For now, I don't feel that I'm at risk of losing my faith in the Creator. I just have much to learn about Him, and I'm not afraid to ask questions and seek honest, solid answers to them no matter how tough they may be, or where they may lead. My biggest concern is that I'll come to believe things about God that are simply not true. Christianity claims God is love, justice, kindness, mercy, light. Yet, when I read certain stories in the Bible where God seems to mercilessly annihilate entire populations, or send a couple bears to maul forty-two kids because they made fun of a prophet for being bald, I often question if He really is the embodiment of love and mercy. I am especially bothered by people who claim to worship the Christian God, but live diametrically opposed to the things Christianity claims God is and Christians ought to be. I've experienced much of that abuse and hypocrisy myself, which has unsurprisingly left a very bad taste in my mouth.
Honestly, I long for community with fellow believers despite my previous experiences with church, but I'm too damn scared to "take the plunge" as they say, and start checking out different churches. The last thing I want is to walk into a church where the whole congregation starts speaking in tongues and flopping on the floor like fucking fish out of water, or in churches where they claim to love others but weave politics and disdain in their sermons, or in churches that preach pure heresy.

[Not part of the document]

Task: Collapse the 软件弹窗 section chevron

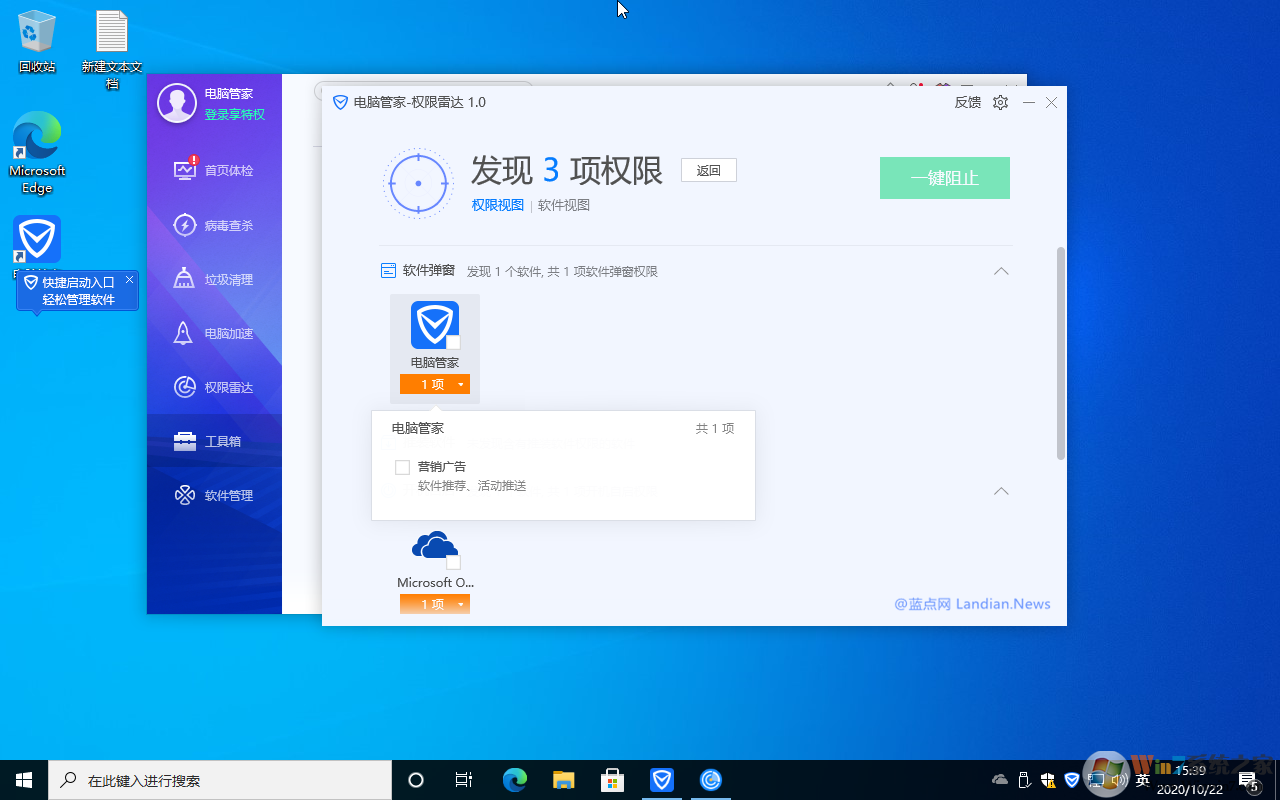Action: [1001, 271]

Unfortunately, I've personally experienced all of that, and then some, in most of the churches I've been dragged into by my Christian family members. Perhaps, that's why I have such an uncannily keen ability to sense when I've stepped foot into another one of those places, without even hearing the sermon. I guess wolves in wool literally walk differently than those who are genuinely doing their best to be like Christ, and my subconsciousness picks up on that, raising my hackles.